La Corte di Cassazione, sezione tributaria, con la sentenza n. 1568 depositata il 27 gennaio 2014 intervenendo in tema accertamento fiscale ha statuito che grava sull’Amministrazione Finanziaria l’onere della prova con cui dimostrare che il contratto è simulato, se intende recuperare le maggiori imposte. E, in particolare, che dietro il procacciamento d’affari si celi un mandato in piena regola.
La vicenda ha riguardato una società che in seguito ad una verifica fiscale con cui i funzionari dell’Amministrazione avevano stabilito l’assunto che la stessa avesse, in base ad un rapporto di commissione, in forza del quale la commissionaria G…… s.n.c. avrebbe ceduto alla committente A.L. s.n.c. diverse autovetture senza emissione di regolare fattura. Sulla base del predetta verifica ed emissione di un PVC veniva emesso e notificato un avviso di accertamento.

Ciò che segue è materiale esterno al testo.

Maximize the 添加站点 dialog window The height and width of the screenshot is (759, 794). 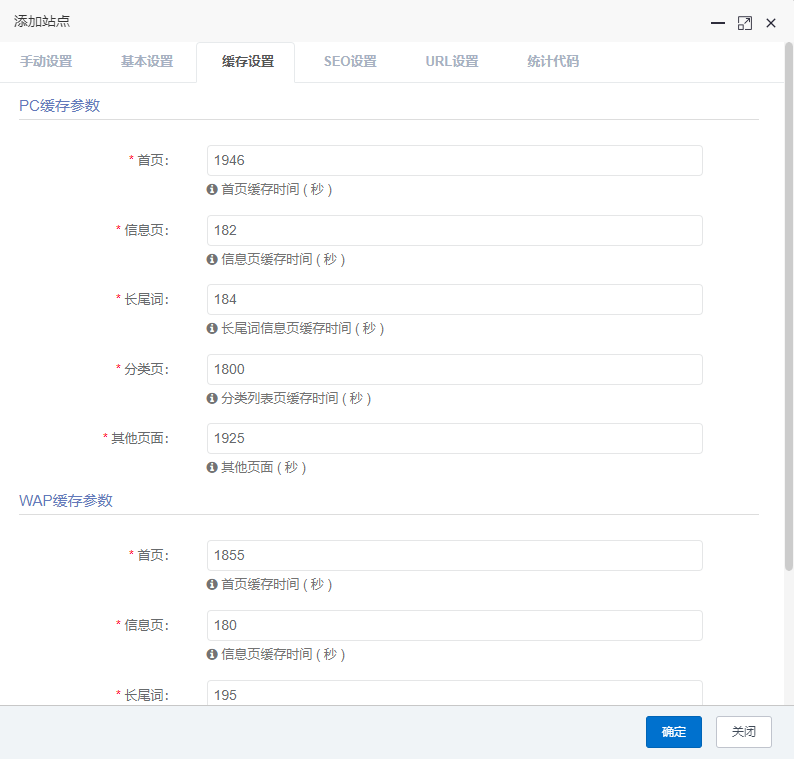(744, 22)
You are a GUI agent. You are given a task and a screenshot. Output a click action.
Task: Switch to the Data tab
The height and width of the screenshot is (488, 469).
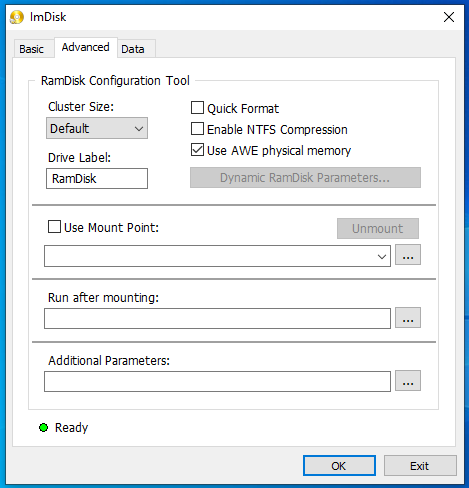point(133,49)
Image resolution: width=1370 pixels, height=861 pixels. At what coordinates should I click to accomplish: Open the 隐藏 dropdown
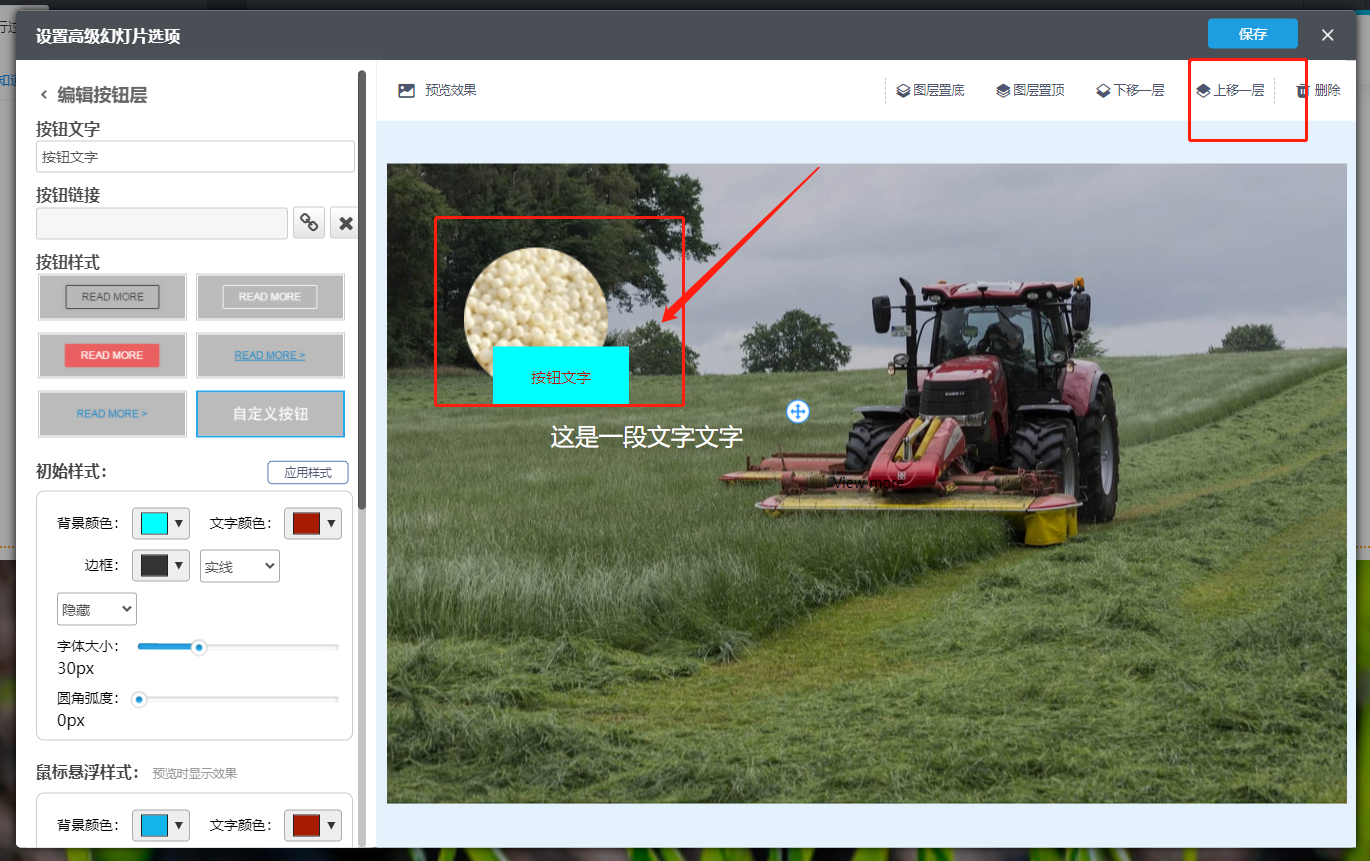(x=97, y=609)
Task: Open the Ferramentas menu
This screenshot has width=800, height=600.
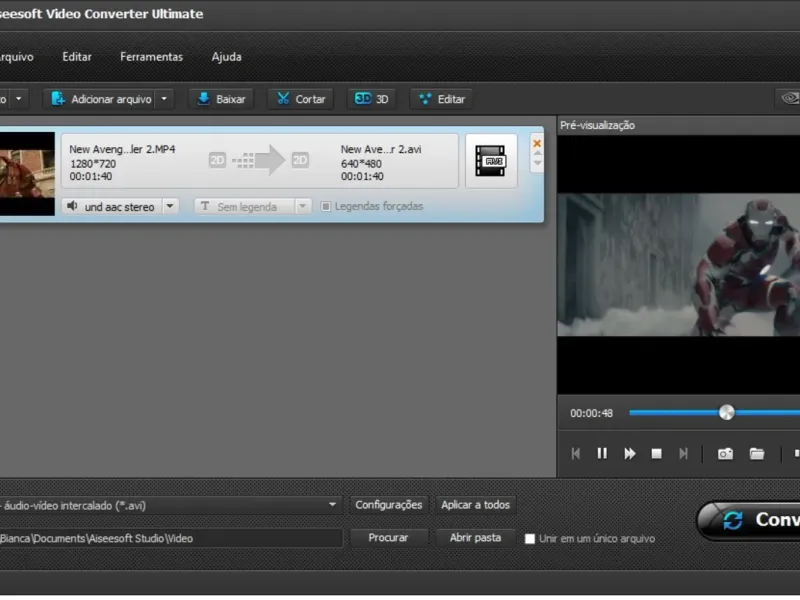Action: point(151,57)
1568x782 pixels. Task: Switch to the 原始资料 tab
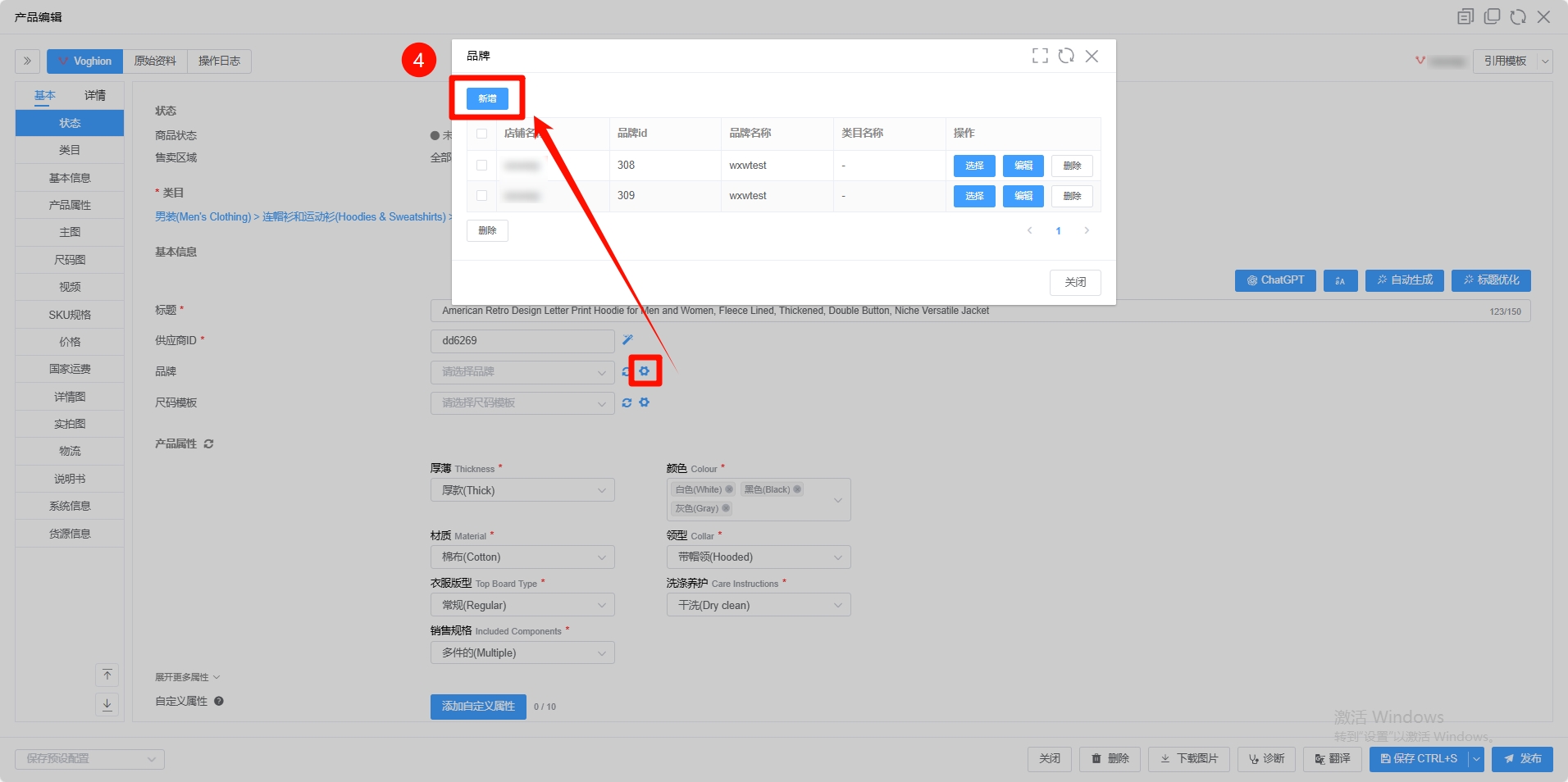[x=155, y=61]
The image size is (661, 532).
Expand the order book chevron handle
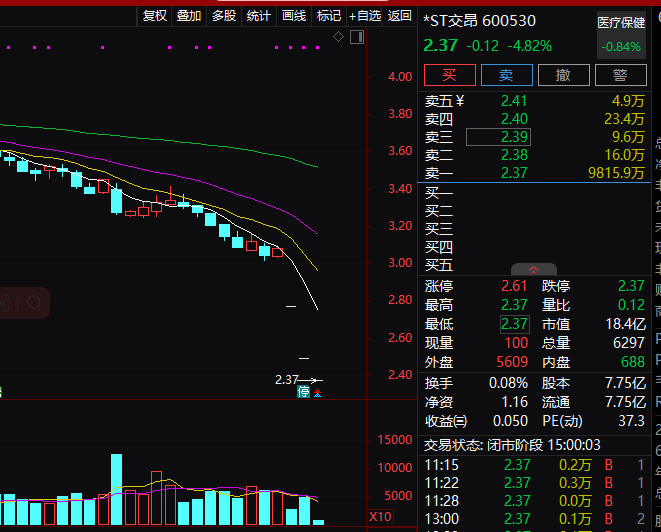point(534,269)
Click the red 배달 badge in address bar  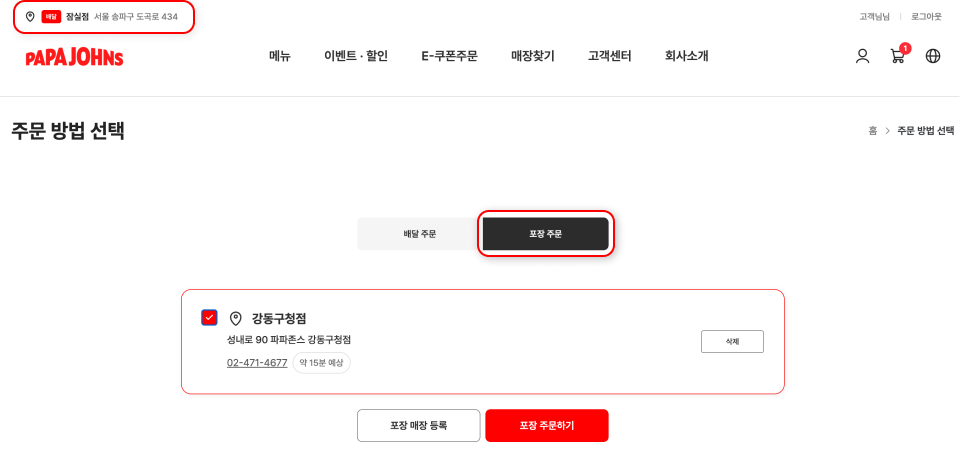(51, 17)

la società contribuente avverso l’atto impositivo proponeva ricorso inanzi alla Commissione Tributaria Provinciale i cui giudici, però, rigettavano il ricorso depositato. Il contribuente impugnava la decisione de giudice di prime cure dinanzi alla Commissione Tributaria Regionale che in riforma della sentenza appellata accoglieva l’appello proposto dalla contribuente, ritenendo sussistente nella specie, tra le due società, non un rapporto di commissione, bensì un rapporto di procacciamento di affari, in forza del quale la A.L. s.n.c. procurava alla G. s.n.c. la vendita di auto a clienti stranieri, emettendo fattura per le proprie prestazioni di intermediazione.
Per la cassazione della sentenza del giudice di seconde cure l’Agenzia delle Entrate proponeva ricorso, affidandosi a due motivi di censura, alla Corte Suprema.
Gli Ermellini rigettano il ricorso proposta dal Fisco. I giudici di legittimità oltre ad analizzare gli aspetti tipici dei contratti di commissione e di procacciatore di affari ha affermato che l’onere della prova “dei contratti che possano integrare una frode al fisco, questa Corte ha – di poi – avuto modo di affermare che, in base al criterio stabilito in via ordinaria dall’art. 2697 c.c., l’Amministrazione finanziaria, qualora faccia valere la simulazione assoluta o relativa di un contratto stipulato dal contribuente, ai fini della regolare applicazione delle imposte, non è dispensata dall’onere della relativa prova, la quale, tenuto conto della qualità di terzo dell’Amministrazione, può essere offerta con qualsiasi mezzo, e quindi anche mediante presunzioni. Ed è evidente che, incidendo l’accordo simulatorio sulla volontà stessa dei contraenti, detta prova non può rimanere circoscritta ad elementi di rilevanza meramente oggettiva, ma deve necessariamente proiettarsi anche su dati idonei a disvelare convincentemente i profili negoziali di carattere soggettivo, riflettentisi sugli scopi perseguiti, in concreto, dalle parti (cfr. Cass. 17221/06; 1549/07; 12249/10).”